• Ausgewählter Text:
=====
OT: The Wire Season 1
TRUE CRIME, DRAMA: USA, 2002
Regie: David Simon
Darsteller: Dominic West, Sonja Sohn, Wendell Pierce, Idris Elba
The Wire erzählt die Geschichte von Polizisten, Straßendealern, deren Hintermänner und Politikern in Boltimore. Beleuchtet werden dabei die Verknüpfungen von Politik und organisierten Verbrechen und die Mechanismen des Polizeiappartas. Jede Staffel der Serie behandelt einen anderen Aspekt der Stadt Baltimore, u.a. das marode Schulsystem, den Hafen und das Pressesystem der Baltimore Sun.
Fixpunkt der Handlung ist aber immer der Drogenhandel.
"Atlantic Monthly" empfiehlt, die DVDs zwischen Dostojewskij, Dickens und Tolstoi einzusortieren" (TAZ)
=====
• Bereitgestelltes Material:

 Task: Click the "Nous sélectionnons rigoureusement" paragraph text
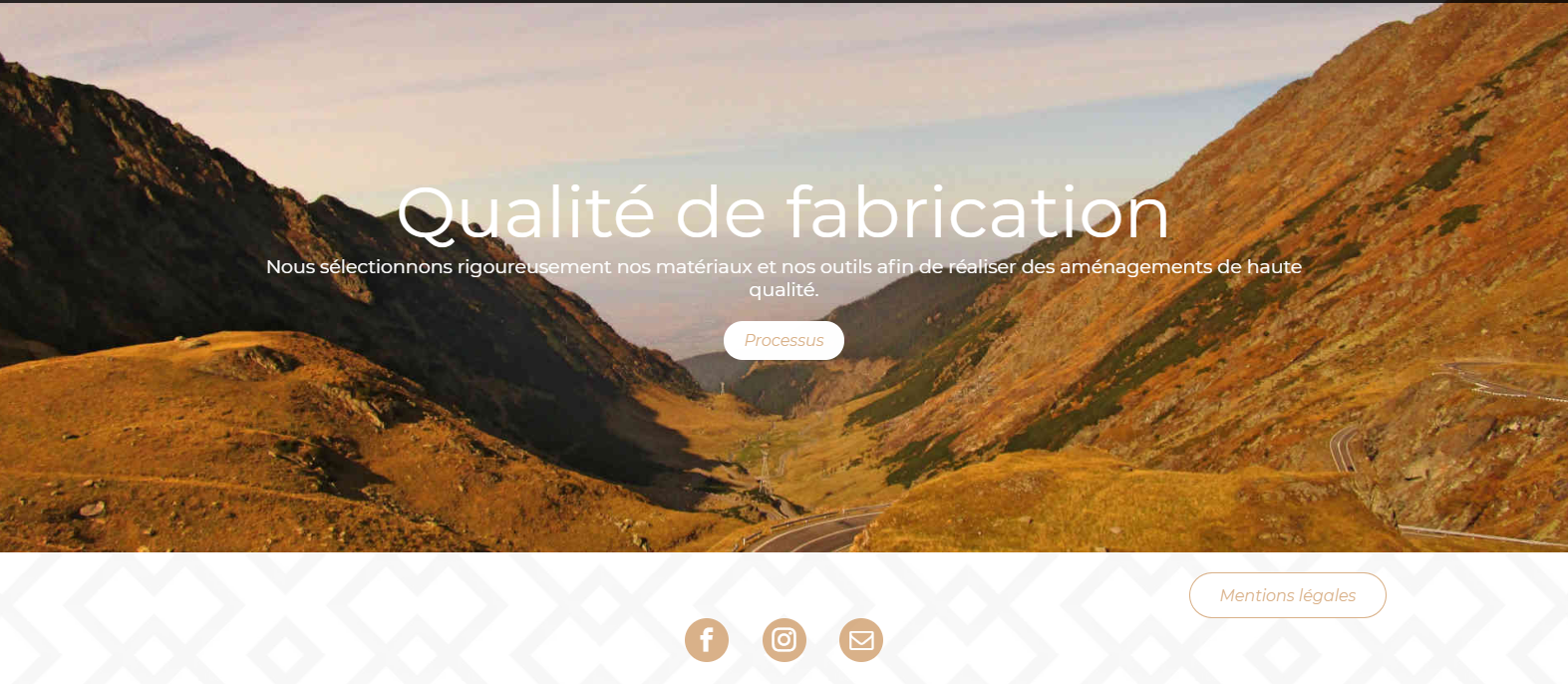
=====
• Aufgaben:
1. Was ist laut dem ausgewählten Text immer der Fixpunkt der Handlung?
2. Schreiben Sie aus dem ausgewählten Text den Abschnitt von „OT: The Wire“ bis einschließlich „der Baltimore Sun.“ wortgetreu ab.

• Antworten:
1. Der Drogenhandel.

2.
OT: The Wire Season 1
TRUE CRIME, DRAMA: USA, 2002
Regie: David Simon
Darsteller: Dominic West, Sonja Sohn, Wendell Pierce, Idris Elba
The Wire erzählt die Geschichte von Polizisten, Straßendealern, deren Hintermänner und Politikern in Boltimore. Beleuchtet werden dabei die Verknüpfungen von Politik und organisierten Verbrechen und die Mechanismen des Polizeiappartas. Jede Staffel der Serie behandelt einen anderen Aspekt der Stadt Baltimore, u.a. das marode Schulsystem, den Hafen und das Pressesystem der Baltimore Sun.